Politik kompakt Kirgistan bittet Russland um Hilfe

Bei den schweren Unruhen in Kirgistan ist die Zahl der Toten nach Regierungsangaben auf 77 gestiegen. Mindestens 1000 Menschen wurden verletzt. Mittlerweile hat die kirgisische Übergangsregierung Soldaten und Polizisten per Dekret ermächtigt, ohne Vorwarnung zu schießen. In einer am Samstagabend in Bischkek veröffentlichten Erklärung hieß es, der "Einsatz tödlicher Waffen" sei erlaubt, um Angriffe auf Polizei und Armee zu erwidern, die Regierung, Zivilisten und Privateigentum zu schützen. Die kirgisische Übergangspräsidentin Rosa Otunbajewa hat Russland um militärische Unterstützung gebeten.

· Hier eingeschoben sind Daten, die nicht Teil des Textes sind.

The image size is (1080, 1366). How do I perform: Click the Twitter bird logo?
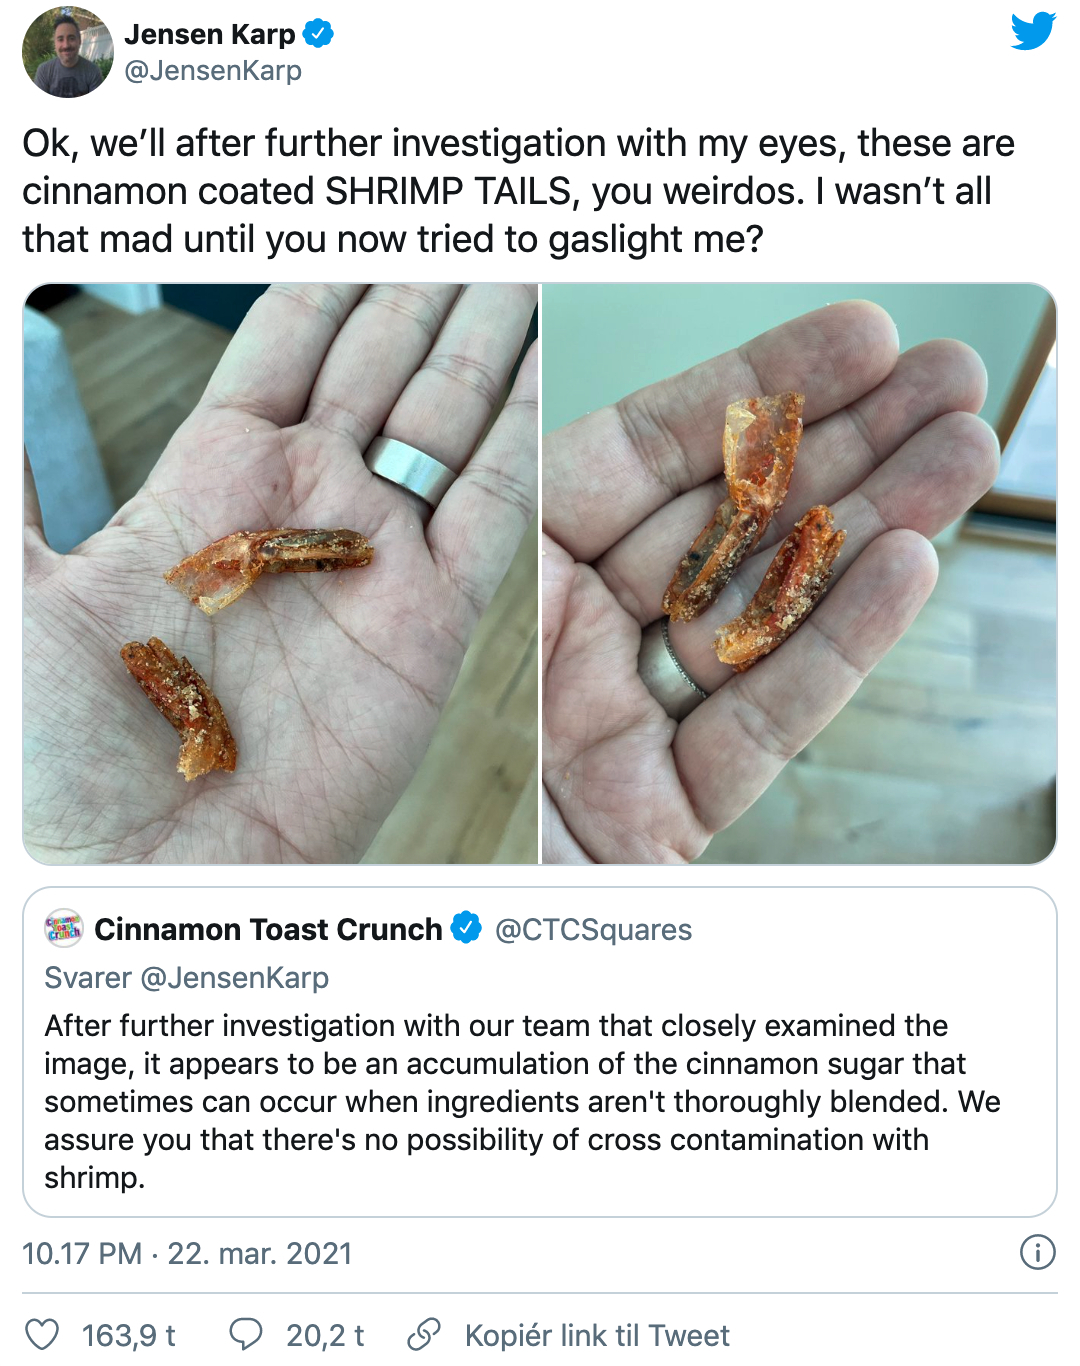[x=1033, y=31]
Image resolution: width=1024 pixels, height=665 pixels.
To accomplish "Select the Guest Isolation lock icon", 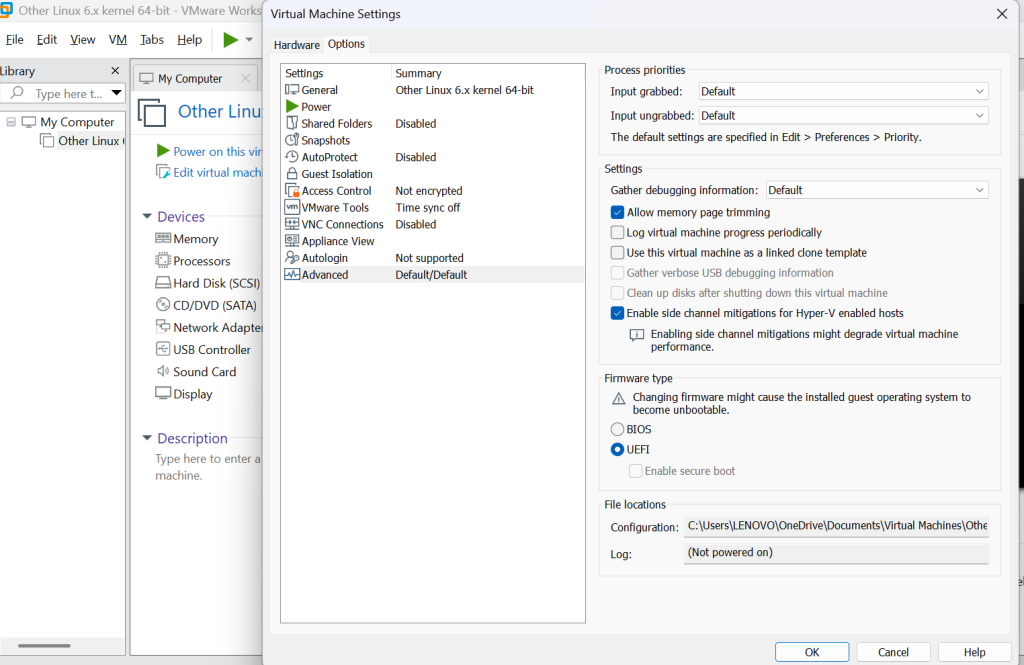I will click(292, 174).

Ohne Hilfe von außen könne die Übergangsregierung die Gewalt nicht unter Kontrolle bekommen, sagte Otunbajewa in Bischkek. Sie habe den russischen Präsidenten Dmitrij Medwedjew in einem Brief gebeten, Truppen in die Stadt Osch zu entsenden. Allerdings plant Russland vorerst keine Entsendung von Truppen. Der Kreml werde die Bitte der Übergangsregierung vorerst nicht erfüllen, teilte eine Sprecherin Medwedjews mit. Seit Freitag kämpfen in der zweitgrößten Stadt des zentralasiatischen Staates ethnische Kirgisen gegen Angehörige der usbekischstämmigen Minderheit. Die Ausschreitung im Süden des Landes sind die schwersten seit dem Umsturz im April.